Here is a list of some the brutal truths about relationships which noone may probably tell you.
1) One will always take, and one will always give. During the goings on in the relationship, the role may tilt a bit and sometimes shift expectedly, but sooner or later, it will revert back. The one who takes will continue to take while the one who gives will continue to give, except resentment sets in (which is usually the case for unreciprocated acts of kindness).
2) It is easy to know how much respect you have in someone’s life if you are in a relationship with them. If they have no respect for you, they will pay less regard to your feelings and always do what they like anyway.
3) Most problems in blossoming relationships tend to start once expectations begin to take root, mostly because of the close companionship that is building. One thing to always bear in mind about expectations is that it can be really quite disappointing. Best to keep it in check.
4) Don’t try to force people to talk if they don’t want to, especially if you observe they don’t appear to be in the mood. People have their other lives outside of you, you know. The persons mood may have nothing at all to do with you, so give them a space. They will talk about it with you when they think it’s the best time, not because you are bothering them. Any other thing aside from this is just you creating a nuisance and being annoying.
5) If there is one thing that holds true with love, it is the fact that it is hard to find someone who will love you unequivocally and unconditionally apart from your parents and family. It may not be what you want to hear, but that’s the truth. Every other friend in your life is there because there’s a part of you which you like sharing with them.
Hard to fall in love with someone who you don’t see yourself sharing a part of you with right? So, sometimes, it’s not really that they don’t want to reciprocate the love, it’s just that there is no connection yet. But, should that connection get aligned correctly, well, you will know the rest of the love story at the altar!
6) People who are committed to a relationship with you will always try to find a way to make things work. Even when things go wrong, it won’t be because you guys didn’t try to make the relationship work. After all, they’re in it for the long haul, and don’t like jumping from relationships.
7) There is always a chance that the other person will not appreciate all the sacrifices you make for them in a relationship, until you stop doing it and probably walk off their life forever.
8) If they prefer online discussions mostly as opposed to physical ones, there is a chance that that’s how it’s going to be in the long haul. So, if all efforts to constantly initiate physical meet ups are met with angelic reasons why they may not be chanced, they’re sending you a clear message. Best heed to it and know that they prefer you as their chat buddies (probably for the moment…who knows).
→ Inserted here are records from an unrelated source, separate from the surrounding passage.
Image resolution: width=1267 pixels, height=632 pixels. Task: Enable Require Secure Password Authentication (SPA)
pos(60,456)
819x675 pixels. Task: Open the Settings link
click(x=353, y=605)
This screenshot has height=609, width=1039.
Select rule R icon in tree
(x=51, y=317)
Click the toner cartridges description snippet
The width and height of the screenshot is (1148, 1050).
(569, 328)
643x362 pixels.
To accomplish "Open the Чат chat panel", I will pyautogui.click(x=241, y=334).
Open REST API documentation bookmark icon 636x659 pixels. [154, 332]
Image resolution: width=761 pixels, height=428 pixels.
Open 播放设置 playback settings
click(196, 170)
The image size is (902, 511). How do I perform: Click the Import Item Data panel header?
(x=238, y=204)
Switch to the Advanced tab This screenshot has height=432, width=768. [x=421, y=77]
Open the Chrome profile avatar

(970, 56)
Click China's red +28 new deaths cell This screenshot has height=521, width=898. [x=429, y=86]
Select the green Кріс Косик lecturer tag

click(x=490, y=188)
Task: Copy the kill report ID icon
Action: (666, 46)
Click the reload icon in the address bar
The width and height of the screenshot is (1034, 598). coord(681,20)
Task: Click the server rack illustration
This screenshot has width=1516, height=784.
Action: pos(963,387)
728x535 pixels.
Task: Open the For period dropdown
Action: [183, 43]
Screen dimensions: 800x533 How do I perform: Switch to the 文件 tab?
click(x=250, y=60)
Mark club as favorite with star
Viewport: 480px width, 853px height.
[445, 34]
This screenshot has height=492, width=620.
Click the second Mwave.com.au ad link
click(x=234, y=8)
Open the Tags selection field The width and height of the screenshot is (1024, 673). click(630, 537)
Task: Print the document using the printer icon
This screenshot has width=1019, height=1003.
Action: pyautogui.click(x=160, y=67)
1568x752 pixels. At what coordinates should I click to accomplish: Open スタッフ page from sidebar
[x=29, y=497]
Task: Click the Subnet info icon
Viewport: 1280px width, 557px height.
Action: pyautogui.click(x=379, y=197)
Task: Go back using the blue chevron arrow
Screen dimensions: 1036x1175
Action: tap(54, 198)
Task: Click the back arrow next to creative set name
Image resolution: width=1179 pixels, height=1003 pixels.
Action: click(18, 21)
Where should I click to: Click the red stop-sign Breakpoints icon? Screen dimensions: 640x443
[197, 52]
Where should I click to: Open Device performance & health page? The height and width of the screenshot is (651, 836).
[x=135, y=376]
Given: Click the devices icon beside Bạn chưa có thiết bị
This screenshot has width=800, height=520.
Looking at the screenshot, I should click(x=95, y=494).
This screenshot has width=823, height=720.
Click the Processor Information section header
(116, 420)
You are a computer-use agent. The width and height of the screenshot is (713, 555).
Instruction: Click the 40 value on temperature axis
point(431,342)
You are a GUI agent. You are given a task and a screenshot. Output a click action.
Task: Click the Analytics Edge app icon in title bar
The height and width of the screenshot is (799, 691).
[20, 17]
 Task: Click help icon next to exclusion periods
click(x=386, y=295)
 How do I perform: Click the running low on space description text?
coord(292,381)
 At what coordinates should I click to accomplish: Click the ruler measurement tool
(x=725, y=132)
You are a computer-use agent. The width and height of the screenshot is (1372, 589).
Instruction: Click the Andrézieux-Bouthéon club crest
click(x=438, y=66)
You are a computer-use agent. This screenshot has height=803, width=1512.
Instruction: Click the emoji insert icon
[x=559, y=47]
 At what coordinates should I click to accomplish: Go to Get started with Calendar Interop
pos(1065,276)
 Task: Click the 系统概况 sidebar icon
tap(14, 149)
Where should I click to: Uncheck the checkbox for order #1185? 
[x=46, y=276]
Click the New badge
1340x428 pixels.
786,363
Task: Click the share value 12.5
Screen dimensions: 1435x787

9) People change and adapt to situations all the time. Remember, you are just one of the many things in anyone’s life. So, bear it in mind that there are other things in people’s life which will always be private with them, and which may be influencing their life choices but has nothing to do with you. Out of sight for a week can drastically change someone in ways you never can tell.
So, do not for a second think that you truly know anyone.
10) People make a lot of promises, mostly with good intentions. However, always watch what they do Instead. As they say, talk is cheap. If someone continually says one thing and does another thing, best pay serious attention to the act and know that’s who they really are!
Do not assume anything in relationships. Ask for clarifications about anything bothering you or make clarifications about what you cannot tolerate if the case be. Ignoring this is going to create disregard of feelings and emotions in the near future!